His research details the ways that new technologies will enable companies to profile consumers and deliver advertisements in a dramatically more personalized way. Given what's already being done with your personal information, Calo is concerned that advertisers will soon be able to target your weaknesses and vulnerabilities on a scale never seen before.

In other words, the main problem with the way advertising is conducted online isn't so much about privacy -- it's about control.

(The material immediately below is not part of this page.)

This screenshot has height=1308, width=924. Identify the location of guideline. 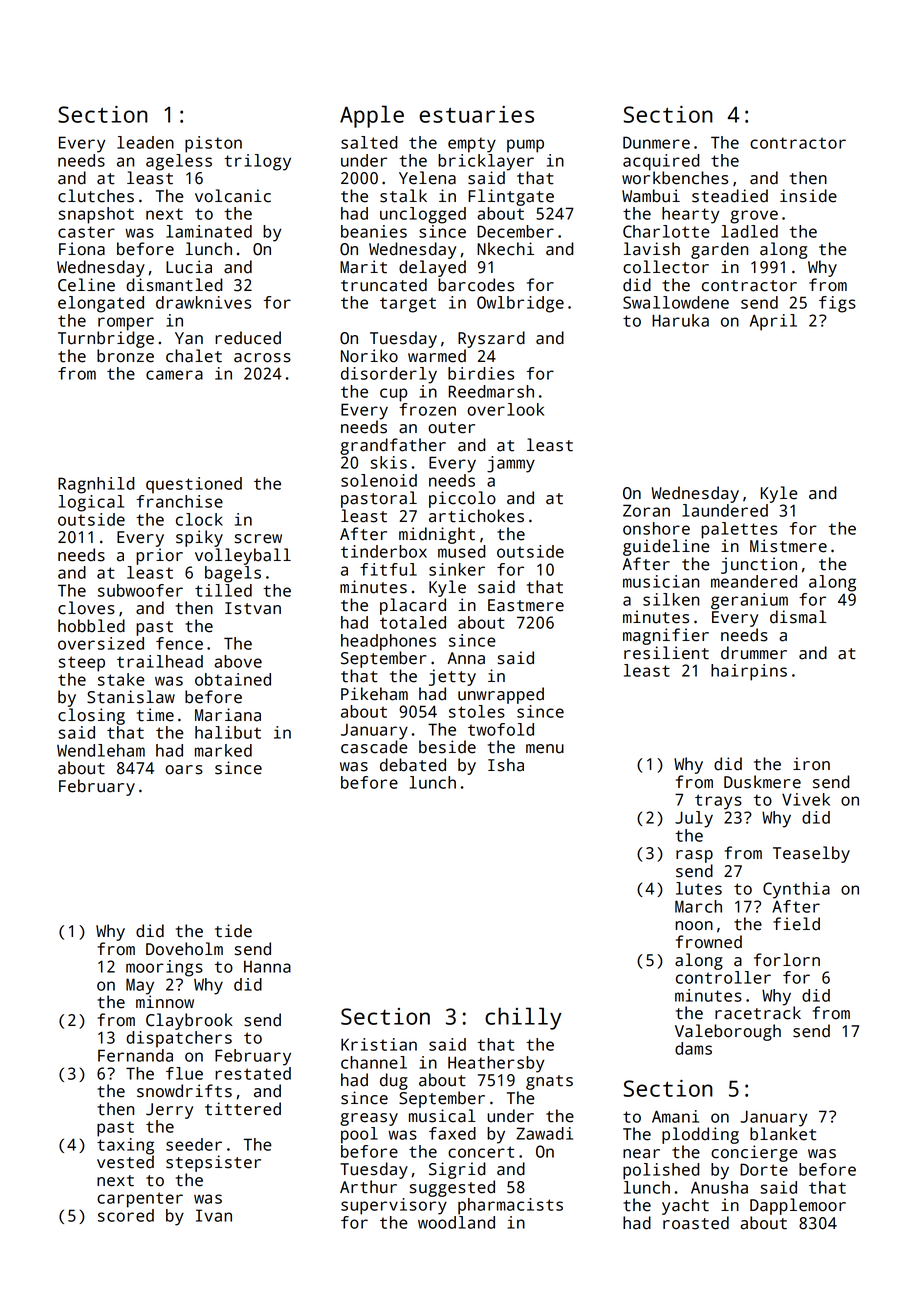
(666, 547).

Becca Rosen summarized it well in The Atlantic, "This is about protecting consumers from profit-seeking corporations, who are gaining an insurmountable edge in their efforts to get people to part with their money." Much of what we hear today about advertising online is a tired debate focused on abstract threats to privacy and a weak defense filled with half-truths about benefits and "free" services. Instead, Calo's arguments use a behavioral economics lens to explore what happens to these practices as they mature.

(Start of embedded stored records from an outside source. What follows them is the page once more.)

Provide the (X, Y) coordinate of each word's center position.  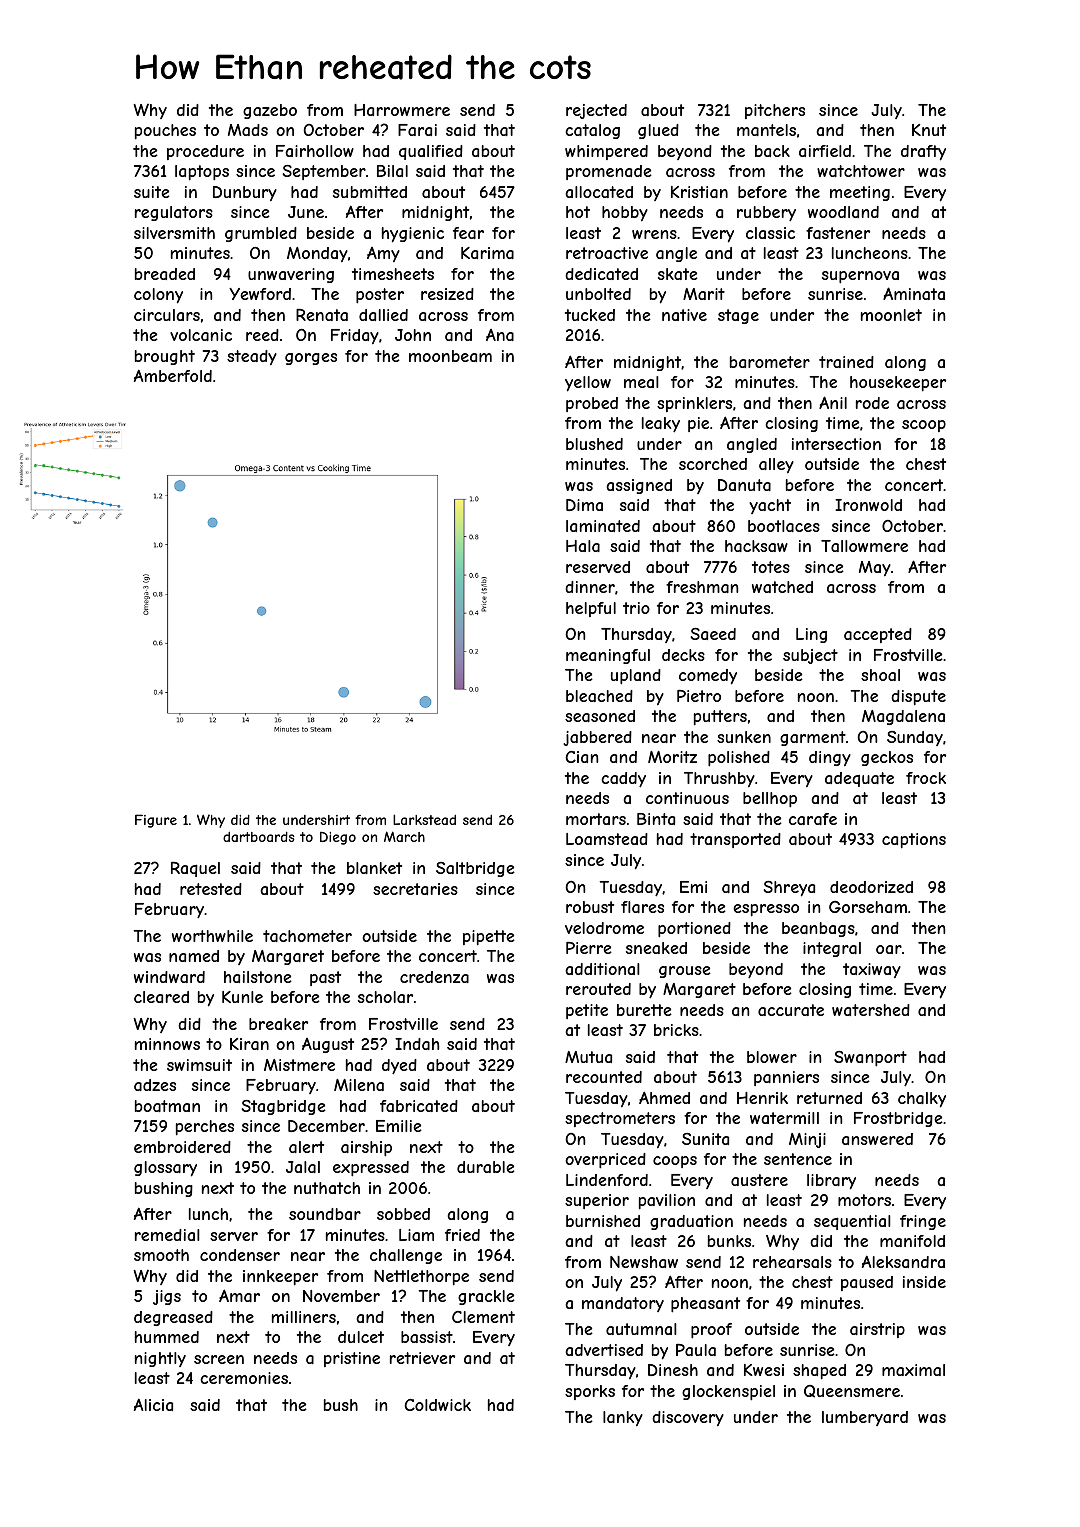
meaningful (608, 656)
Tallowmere (864, 546)
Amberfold (173, 375)
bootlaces (784, 526)
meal (641, 382)
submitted (370, 192)
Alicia (153, 1404)
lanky (623, 1418)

To be clear, companies have legitimate reasons for wanting to make advertisements more personal. The problem is that online marketing today isn't very sophisticated. For all the information that these firms are collecting, they are not very good at "relevance" -- they're still struggling to get the right ad in front of the right person. But that doesn't mean it will be this way forever.

There seems to be a lot of interest in making ads more "useful" to both companies and consumers, even when it borderlines on being invasive. Apple and Microsoft have already filed patents for "mood-based advertising," Facebook has expanded tracking into the physical world, and Amazon is exploring how to get customers what they want before they even place an order. Companies like Orbitz have already gotten in hot water for steering Mac users toward higher-priced options, and Staples was recently exposed for charging different shoppers different prices for the same items.

While some might argue this is just the natural extension of coupons and promotions into the digital age, there are some stark differences. For one, today's shopper is a "mediated customer." They are making purchases through some sort of interactive or networked device designed by somebody else. The technology being used captures all their interactions, analyzes their behavior, and shares it widely with third parties. Unlike being approached by a salesperson in a mall, online ads can reach you any time and any place - and it's all automated. Theoretically, the ugly practice of price discrimination could be employed whenever the opportunity arises.

We are at the start of a massive shift; As Calo describes it, "The truth is that we are only beginning to understand how vast asymmetries of information coupled with the unilateral power to design the legal and visual terms of the transaction could alter the consumer landscape."

Perhaps the largest challenge consumers face with this issue is that they can't clearly know when digital market manipulation is taking place. Ads are served up by complicated algorithms which the public is not allowed to scrutinize. The larger problem here goes deeper, as Calo told me:

"Today you can't know. You don't have access to the backend. We're stuck in Gutenberg era when it comes to telling people what's going on. Amazon is talking about delivering with drones, and people are wearing smartphones on their face, but privacy policy is still this goofy, outdated way to tell people things."

To deal with this, Calo suggests a variety of methods: internal review boards, a paid option for popular "free" services online, notification, regulation; each, as he points out, with its own flaws and drawbacks.

The only way to really protect people from the potential harms of these practices is to interrupt the incentives for companies to even do this. This could involve providing consumers more legal protections, limiting the collection of personal data, building systems for greater transparency, or making the practice toxic in the eyes of consumers. Nobody likes being the "sucker" -- the problem is the system is designed so that you'll never find out if you're being taken advantage of.

What is at stake isn't purely a matter of annoying ads or nosy companies -- it's a deep set of customer protections that have taken decades of hard work to secure.